(WHAT YOU HAVE TO DO) Copy, from the data below, each line that has the word "agent".

Items from a dataset:
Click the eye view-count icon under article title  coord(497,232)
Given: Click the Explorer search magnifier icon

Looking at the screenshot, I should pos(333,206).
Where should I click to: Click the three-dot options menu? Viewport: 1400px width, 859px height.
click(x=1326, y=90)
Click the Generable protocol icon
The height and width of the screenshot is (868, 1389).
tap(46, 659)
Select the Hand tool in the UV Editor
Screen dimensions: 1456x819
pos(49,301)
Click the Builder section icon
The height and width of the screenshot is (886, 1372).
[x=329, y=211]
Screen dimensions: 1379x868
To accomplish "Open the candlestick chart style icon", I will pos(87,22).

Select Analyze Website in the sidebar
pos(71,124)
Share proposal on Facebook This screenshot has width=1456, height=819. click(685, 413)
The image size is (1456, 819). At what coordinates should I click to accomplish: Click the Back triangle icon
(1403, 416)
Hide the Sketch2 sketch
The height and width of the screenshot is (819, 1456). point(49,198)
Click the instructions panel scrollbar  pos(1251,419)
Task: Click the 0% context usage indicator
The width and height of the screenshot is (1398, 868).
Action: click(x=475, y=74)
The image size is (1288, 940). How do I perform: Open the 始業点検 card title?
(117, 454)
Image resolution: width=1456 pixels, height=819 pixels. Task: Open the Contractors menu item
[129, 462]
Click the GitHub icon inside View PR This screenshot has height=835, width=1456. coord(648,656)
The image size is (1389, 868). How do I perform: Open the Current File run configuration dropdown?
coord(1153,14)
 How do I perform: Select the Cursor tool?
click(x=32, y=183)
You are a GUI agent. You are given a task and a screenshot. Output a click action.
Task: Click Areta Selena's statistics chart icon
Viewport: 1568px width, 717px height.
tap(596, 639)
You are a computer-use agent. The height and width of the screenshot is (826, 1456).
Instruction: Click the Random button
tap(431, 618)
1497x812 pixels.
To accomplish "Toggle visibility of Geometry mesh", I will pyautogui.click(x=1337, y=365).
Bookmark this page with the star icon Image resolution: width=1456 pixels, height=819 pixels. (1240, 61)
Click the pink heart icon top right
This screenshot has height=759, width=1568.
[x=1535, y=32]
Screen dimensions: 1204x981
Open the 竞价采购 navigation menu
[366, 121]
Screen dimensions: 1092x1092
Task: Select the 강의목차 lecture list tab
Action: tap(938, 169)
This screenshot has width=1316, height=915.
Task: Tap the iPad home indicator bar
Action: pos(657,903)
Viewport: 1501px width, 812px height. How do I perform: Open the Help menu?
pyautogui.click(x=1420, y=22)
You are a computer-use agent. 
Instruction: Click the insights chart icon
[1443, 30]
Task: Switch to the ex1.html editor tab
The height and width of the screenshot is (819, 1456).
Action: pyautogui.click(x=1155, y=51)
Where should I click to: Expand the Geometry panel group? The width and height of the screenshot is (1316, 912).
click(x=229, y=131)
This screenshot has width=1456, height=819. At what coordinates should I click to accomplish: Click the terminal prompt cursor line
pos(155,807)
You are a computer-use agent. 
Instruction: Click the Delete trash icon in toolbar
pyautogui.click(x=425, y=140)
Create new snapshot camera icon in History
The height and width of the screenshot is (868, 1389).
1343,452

(YOUR SOLUTION)
You are a GUI agent. You are given a task and a screenshot. Output a click action.
You are a computer-use agent. The height and width of the screenshot is (826, 1456).
You are a computer-use agent. 
You are a computer-use agent. 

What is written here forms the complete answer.